Scan the data below and copy each line where "agent" occurs.

┌──

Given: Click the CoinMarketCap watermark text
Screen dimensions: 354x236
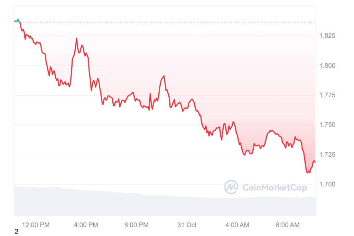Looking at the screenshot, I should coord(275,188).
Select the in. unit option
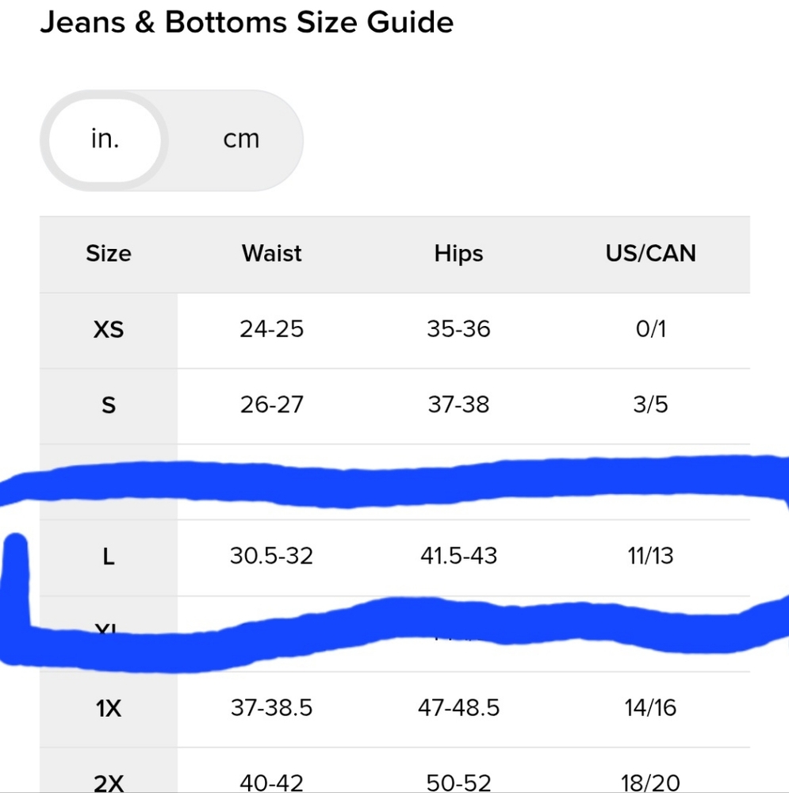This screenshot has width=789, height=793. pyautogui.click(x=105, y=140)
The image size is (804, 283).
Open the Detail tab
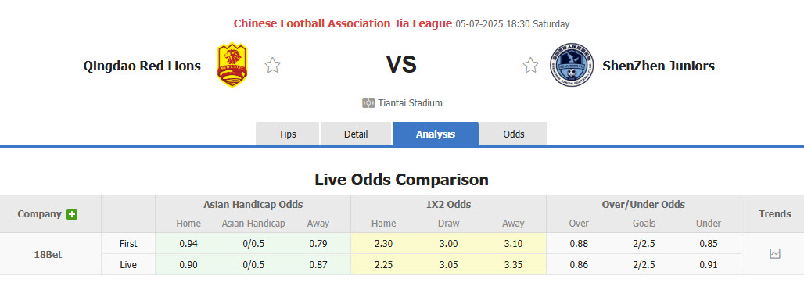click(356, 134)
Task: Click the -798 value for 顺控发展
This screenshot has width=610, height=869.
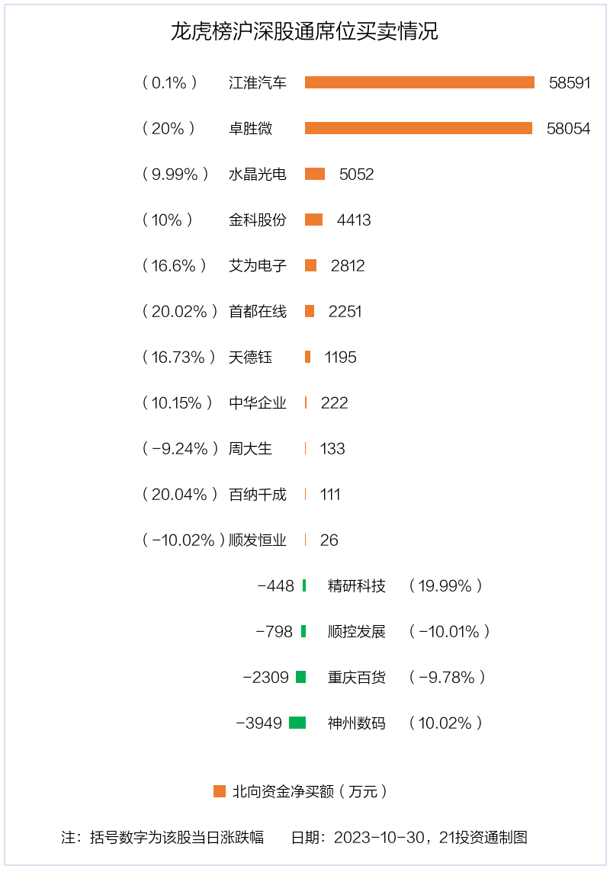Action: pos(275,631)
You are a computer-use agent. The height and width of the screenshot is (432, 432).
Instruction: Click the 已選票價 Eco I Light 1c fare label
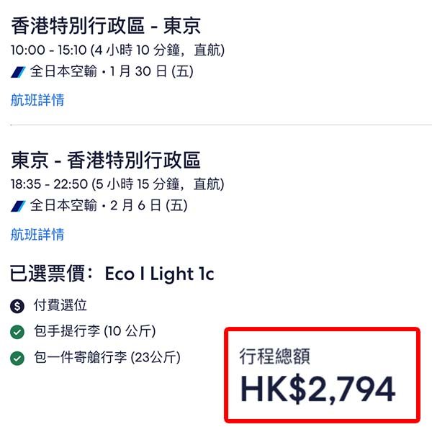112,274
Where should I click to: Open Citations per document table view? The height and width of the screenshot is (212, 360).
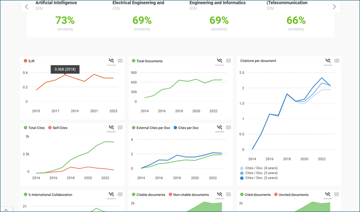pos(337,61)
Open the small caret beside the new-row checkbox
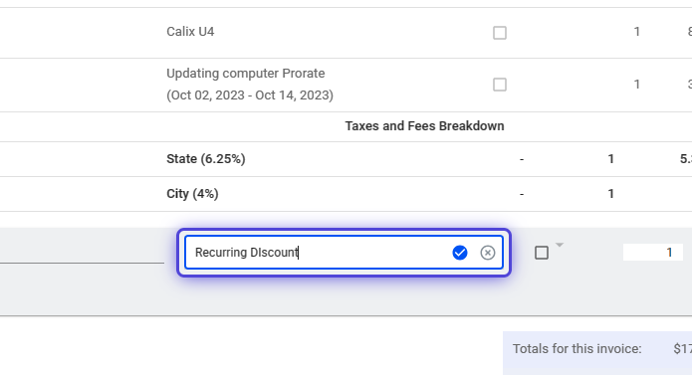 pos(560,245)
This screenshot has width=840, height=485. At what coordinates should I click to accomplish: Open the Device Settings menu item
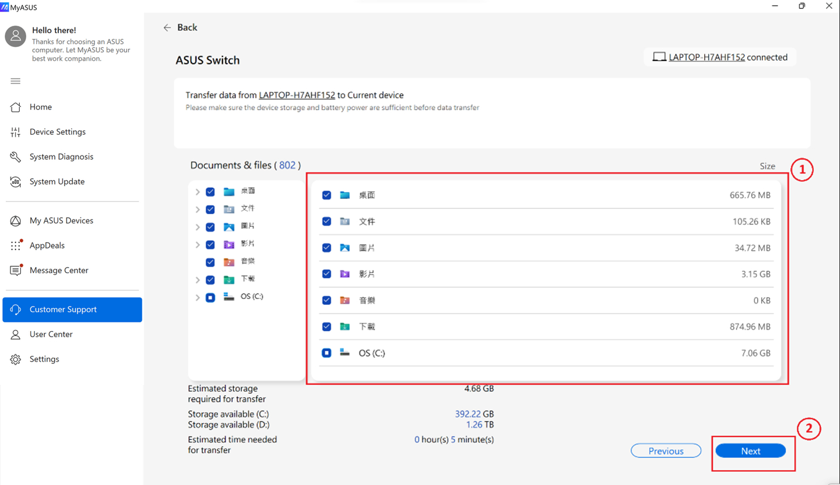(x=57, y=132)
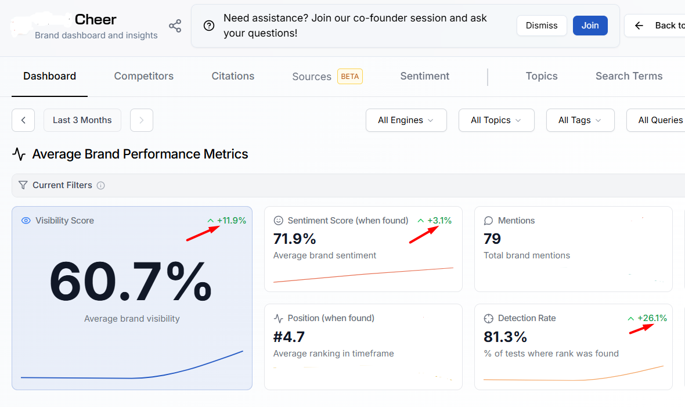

└──
┌──

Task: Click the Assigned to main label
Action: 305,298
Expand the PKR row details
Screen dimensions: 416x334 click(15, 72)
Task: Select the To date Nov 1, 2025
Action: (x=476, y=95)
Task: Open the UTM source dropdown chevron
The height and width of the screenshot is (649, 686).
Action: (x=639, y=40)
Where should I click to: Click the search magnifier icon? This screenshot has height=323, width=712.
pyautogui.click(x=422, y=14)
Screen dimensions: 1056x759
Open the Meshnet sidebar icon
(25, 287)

└──
┌──

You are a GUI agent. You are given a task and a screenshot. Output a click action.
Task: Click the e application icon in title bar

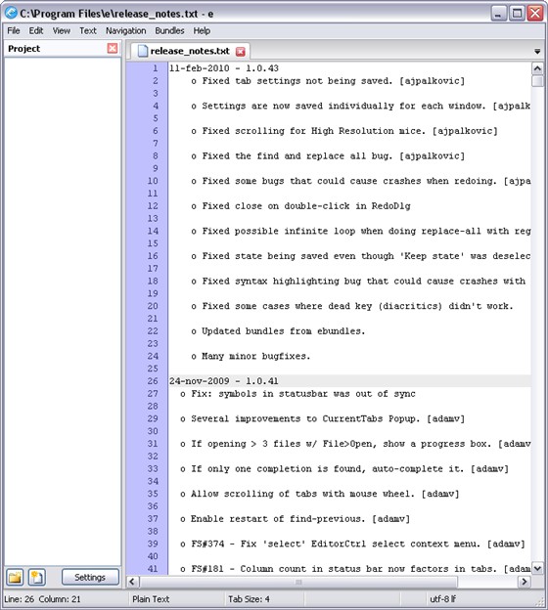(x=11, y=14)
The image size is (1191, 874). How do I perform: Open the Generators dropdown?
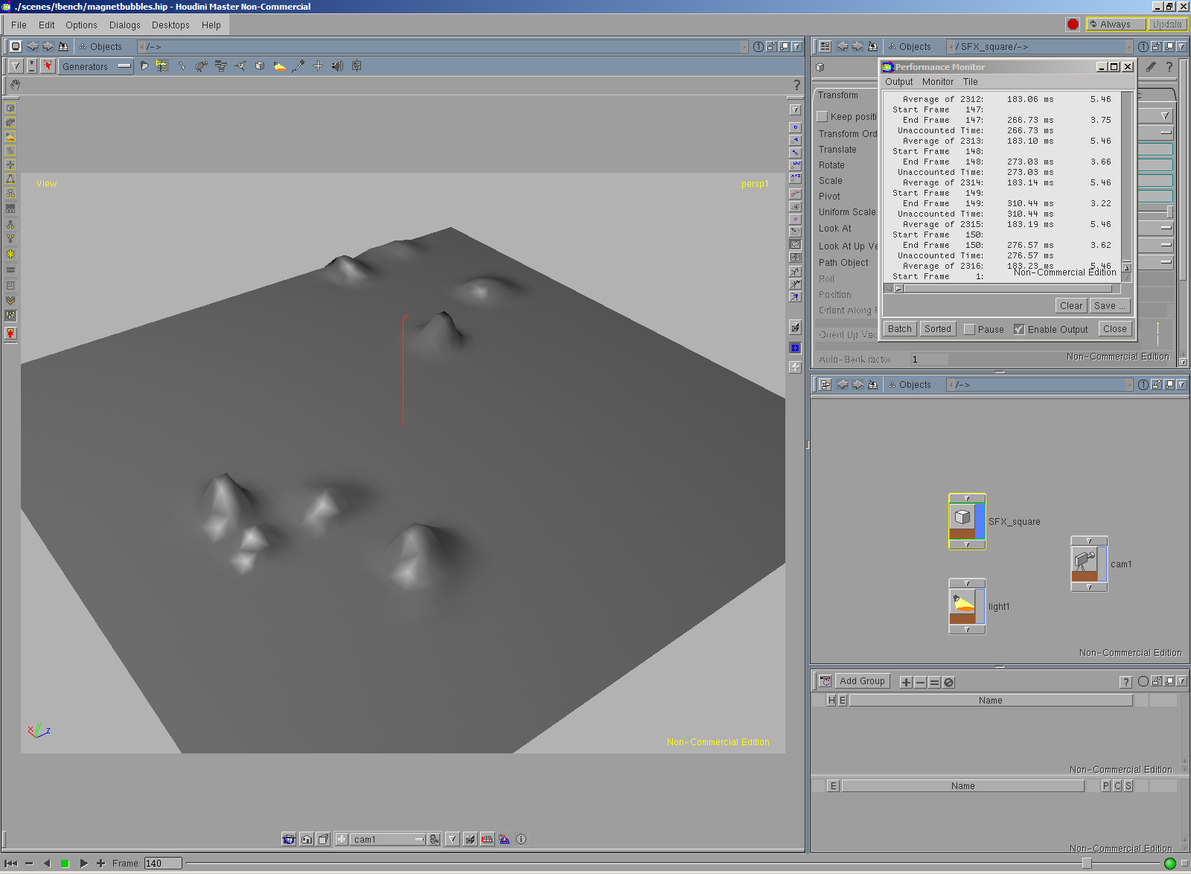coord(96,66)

└──

**RESULT OF THIS TASK**.
You are a computer-use agent. The height and width of the screenshot is (432, 432).
You are a GUI agent. You are given a task and a screenshot. Output a click action.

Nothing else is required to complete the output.